Carry on the passage about the origins of Detroit techno, picking up right after its final sentence.

Document text:
* * * *
The three individuals most closely associated with the birth of Detroit techno as a genre are Juan Atkins, Kevin Saunderson and Derrick May, also known as the "Belleville Three". The three, who were high school friends from Belleville, Michigan, created electronic music tracks in their basement(s). Derrick May once described Detroit techno music as being a "complete mistake ... like George Clinton and Kraftwerk caught in an elevator, with only a sequencer to keep them company."

While attending Washtenaw Community College, Atkins met Rick Davis and formed Cybotron with him. Their first single "Alleys of Your Mind", recorded on their Deep Space label in 1981, sold 15,000 copies, and the success of two follow-up singles, "Cosmic Cars" and "Clear", led the California-based label Fantasy to sign the duo and release their album, Enter. After Cybotron split due to creative differences, Atkins began recording as Model 500 on his own label, Metroplex, in 1985. His landmark single, "No UFO's", soon arrived. Eddie Fowlkes, Derrick May, Kevin Saunderson, and Robert Hood also recorded on Metroplex. May said that the suburban setting afforded a different setting in which to experience the music. "We perceived the music differently than you would if you encountered it in dance clubs. We'd sit back with the lights off and listen to records by Bootsy and Yellow Magic Orchestra. We never took it as just entertainment, we took it as a serious philosophy," recalls May.
* * * *
Input data:
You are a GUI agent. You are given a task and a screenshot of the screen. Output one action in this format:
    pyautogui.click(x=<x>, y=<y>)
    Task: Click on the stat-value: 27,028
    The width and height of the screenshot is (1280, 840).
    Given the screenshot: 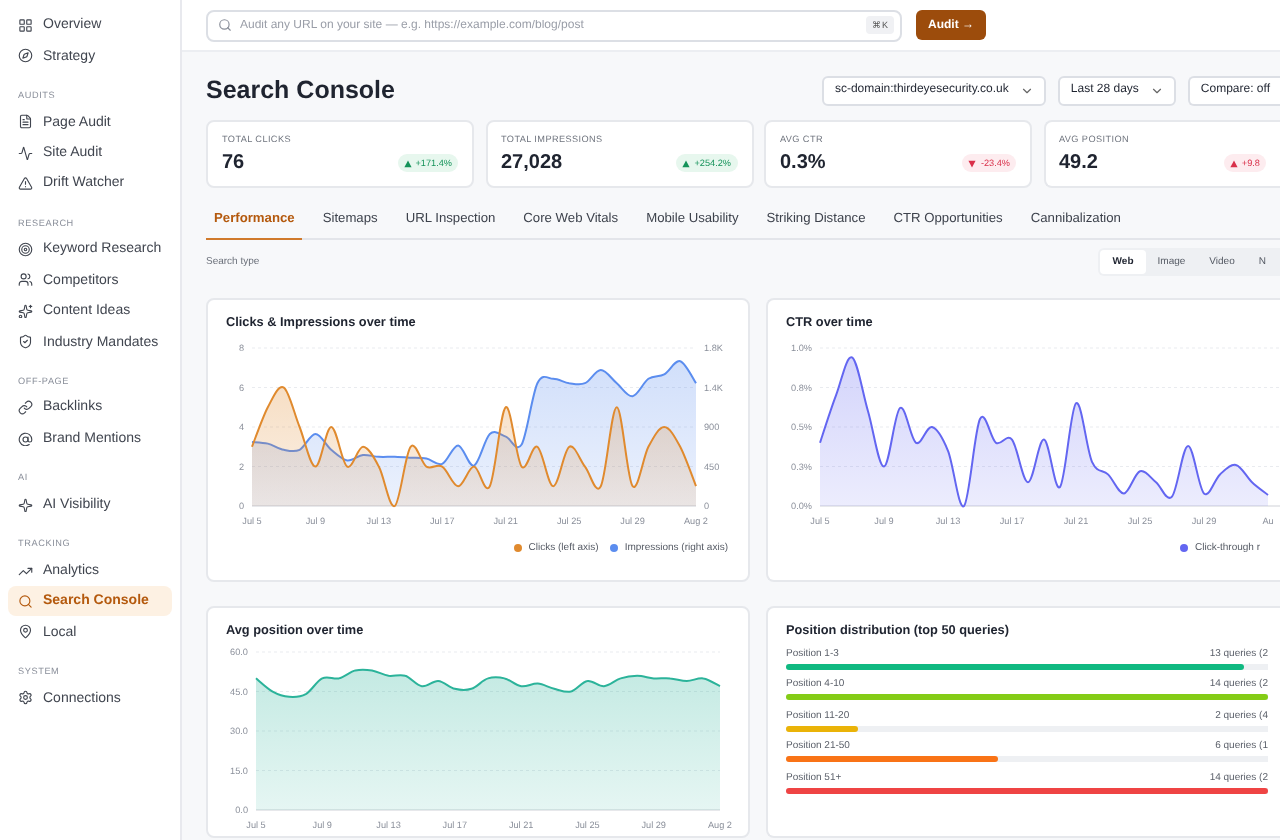 What is the action you would take?
    pyautogui.click(x=532, y=163)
* * * *
Result of this task:
The three teenage friends bonded while listening to an eclectic mix of music: Yellow Magic Orchestra, Kraftwerk, Bootsy, Parliament, Prince, Depeche Mode, and The B-52's. Juan Atkins was inspired to buy a synthesizer after hearing Parliament. Atkins was also the first in the group to take up turntablism, teaching May and Saunderson how to DJ.

Under the name Deep Space Soundworks, Atkins and May began to DJ on Detroit's party circuit. By 1981, Mojo was playing the record mixes recorded by the Belleville Three, who were also branching out to work with other musicians. The trio traveled to Chicago to investigate the house music scene there, particularly the Chicago DJs Ron Hardy and Frankie Knuckles. House was a natural progression from disco music, so that the trio began to formulate the synthesis of this dance music with the mechanical sounds of groups like Kraftwerk, in a way that reflected post-industrialist Detroit. An obsession with the future and its machines is reflected in much of their music, because, according to Atkins, Detroit is the most advanced in the transition away from industrialism.

Juan Atkins has been lauded as the "Godfather of Techno" (or "Originator"), while Derrick May is thought of as the "Innovator" and Kevin Saunderson is often referred to as the "Elevator"

==Futurism==

What distinguishes Detroit Techno from its European variants is the way it more directly works the interface of funk and futurism ... but the desire to play up the genre's futuristic side often means the second half of the equation gets dropped.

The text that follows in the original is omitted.